Task to carry out -> Return all entries below exactly. Skip nothing.

◆ ◆ ◆ ◆ ◆ ◆ ◆

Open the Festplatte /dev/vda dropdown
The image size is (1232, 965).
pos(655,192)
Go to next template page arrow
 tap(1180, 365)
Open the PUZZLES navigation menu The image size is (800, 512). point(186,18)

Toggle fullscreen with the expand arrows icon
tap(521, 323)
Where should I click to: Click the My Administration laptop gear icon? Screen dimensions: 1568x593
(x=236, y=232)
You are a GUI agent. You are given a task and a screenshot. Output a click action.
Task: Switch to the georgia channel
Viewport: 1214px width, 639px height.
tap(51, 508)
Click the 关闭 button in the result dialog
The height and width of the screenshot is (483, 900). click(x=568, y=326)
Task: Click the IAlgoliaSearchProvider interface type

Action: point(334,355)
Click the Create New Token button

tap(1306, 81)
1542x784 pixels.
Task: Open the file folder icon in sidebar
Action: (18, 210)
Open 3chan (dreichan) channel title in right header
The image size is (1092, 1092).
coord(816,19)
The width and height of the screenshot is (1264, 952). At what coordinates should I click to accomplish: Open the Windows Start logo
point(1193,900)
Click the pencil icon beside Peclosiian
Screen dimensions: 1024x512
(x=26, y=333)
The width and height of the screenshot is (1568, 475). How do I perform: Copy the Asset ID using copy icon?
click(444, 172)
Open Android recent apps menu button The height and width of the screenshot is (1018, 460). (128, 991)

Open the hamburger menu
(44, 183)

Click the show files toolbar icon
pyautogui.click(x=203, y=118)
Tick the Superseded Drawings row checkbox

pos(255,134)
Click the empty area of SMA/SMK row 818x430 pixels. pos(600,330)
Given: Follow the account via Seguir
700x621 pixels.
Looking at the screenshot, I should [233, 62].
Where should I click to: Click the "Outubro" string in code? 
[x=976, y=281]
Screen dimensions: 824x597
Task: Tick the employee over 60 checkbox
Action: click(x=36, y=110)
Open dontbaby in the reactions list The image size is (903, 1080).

◆ ◆ ◆ ◆ ◆ ◆ ◆

Task answer ->
Open the Festplatte /dev/vda dropdown
The image size is (1232, 965).
pos(655,192)
Go to next template page arrow
 tap(1180, 365)
Open the PUZZLES navigation menu The image size is (800, 512). point(186,18)

Toggle fullscreen with the expand arrows icon
tap(521, 323)
Where should I click to: Click the My Administration laptop gear icon? Screen dimensions: 1568x593
(x=236, y=232)
You are a GUI agent. You are given a task and a screenshot. Output a click action.
Task: Switch to the georgia channel
Viewport: 1214px width, 639px height.
tap(51, 508)
Click the 关闭 button in the result dialog
The height and width of the screenshot is (483, 900). click(x=568, y=326)
Task: Click the IAlgoliaSearchProvider interface type

Action: point(334,355)
Click the Create New Token button

tap(1306, 81)
1542x784 pixels.
Task: Open the file folder icon in sidebar
Action: (18, 210)
Open 3chan (dreichan) channel title in right header
The image size is (1092, 1092).
coord(816,19)
The width and height of the screenshot is (1264, 952). At what coordinates should I click to accomplish: Open the Windows Start logo
point(1193,900)
Click the pencil icon beside Peclosiian
Screen dimensions: 1024x512
(x=26, y=333)
The width and height of the screenshot is (1568, 475). How do I perform: Copy the Asset ID using copy icon?
click(444, 172)
Open Android recent apps menu button The height and width of the screenshot is (1018, 460). (128, 991)

Open the hamburger menu
(44, 183)

Click the show files toolbar icon
pyautogui.click(x=203, y=118)
Tick the Superseded Drawings row checkbox

pos(255,134)
Click the empty area of SMA/SMK row 818x430 pixels. pos(600,330)
Given: Follow the account via Seguir
700x621 pixels.
Looking at the screenshot, I should [233, 62].
Where should I click to: Click the "Outubro" string in code? 
[x=976, y=281]
Screen dimensions: 824x597
Task: Tick the employee over 60 checkbox
Action: click(x=36, y=110)
Open dontbaby in the reactions list The image size is (903, 1080).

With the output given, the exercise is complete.